» **What to do**:
[1] Answer the following questions using the article on multistate health insurance plans.
(a) What were the multistate plans included in the health care law as a substitute for?
(b) Which agency will negotiate premiums and benefits for the multistate plans?
(c) How many health plans does the program for federal employees have?
[2] Proceed with the article on multistate health insurance plans, starting after its last sentence.

» **Page excerpt**:
=-=-=
By ROBERT PEAR, New York Times
Published: October 28, 2012
WASHINGTON - The Obama administration will soon take on a new role as the sponsor of at least two nationwide health insurance plans to be operated under contract with the federal government and offered to consumers in every state.
These multistate plans were included in President Obama's health care law as a substitute for a pure government-run health insurance program - the public option sought by many liberal Democrats and reviled by Republicans. Supporters of the national plans say they will increase competition in state health insurance markets, many of which are dominated by a handful of companies.
The national plans will compete directly with other private insurers and may have some significant advantages, including a federal seal of approval. Premiums and benefits for the multistate insurance plans will be negotiated by the United States Office of Personnel Management, the agency that arranges health benefits for federal employees.
Walton J. Francis, the author of a consumer guide to health plans for federal employees, said the personnel agency had been "extraordinarily successful" in managing that program, which has more than 200 health plans, including about 20 offered nationwide. The personnel agency has earned high marks for its ability to secure good terms for federal workers through negotiation rather than heavy-handed regulation of insurers.
=-=-=
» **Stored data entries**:
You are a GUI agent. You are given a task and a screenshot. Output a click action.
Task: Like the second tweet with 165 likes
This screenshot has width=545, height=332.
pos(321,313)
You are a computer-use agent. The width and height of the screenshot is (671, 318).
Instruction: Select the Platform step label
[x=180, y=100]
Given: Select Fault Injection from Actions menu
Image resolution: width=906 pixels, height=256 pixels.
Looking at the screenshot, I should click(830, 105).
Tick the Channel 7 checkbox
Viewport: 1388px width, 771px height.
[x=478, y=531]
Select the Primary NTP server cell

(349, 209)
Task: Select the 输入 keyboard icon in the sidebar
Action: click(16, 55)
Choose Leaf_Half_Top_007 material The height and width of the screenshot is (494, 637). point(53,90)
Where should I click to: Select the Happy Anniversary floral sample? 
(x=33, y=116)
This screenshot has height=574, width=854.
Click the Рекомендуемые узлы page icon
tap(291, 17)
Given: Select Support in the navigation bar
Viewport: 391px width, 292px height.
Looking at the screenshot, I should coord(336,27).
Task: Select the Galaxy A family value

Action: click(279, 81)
=-=-=
» **List of answers**:
[1]
(a) A pure government-run health insurance program, the public option.
(b) The United States Office of Personnel Management.
(c) More than 200.

[2]
John J. O'Brien, the director of health care and insurance at the agency, said the new plans would be offered to individuals and small employers through the insurance exchanges being set up in every state under the 2010 health care law.
No one knows how many people will sign up for the government-sponsored plans. In preparing cost estimates, the Obama administration told insurers to assume that each national plan would have 750,000 people enrolled in the first year.
Under the Affordable Care Act, at least one of the nationwide plans must be offered by a nonprofit entity. Insurance experts see an obvious candidate for that role: the Government Employees Health Association, a nonprofit group that covers more than 900,000 federal employees, retirees and dependents, making it the second-largest plan for federal workers, after the Blue Cross and Blue Shield program.
The association, with headquarters near Kansas City, Mo., was founded in 1937 to help railway mail clerks with their medical expenses, and it generally receives high scores in surveys of consumer satisfaction.
Richard G. Miles, the association's president, expressed interest in offering a multistate plan to the general public through insurance exchanges, but said no decision had been made.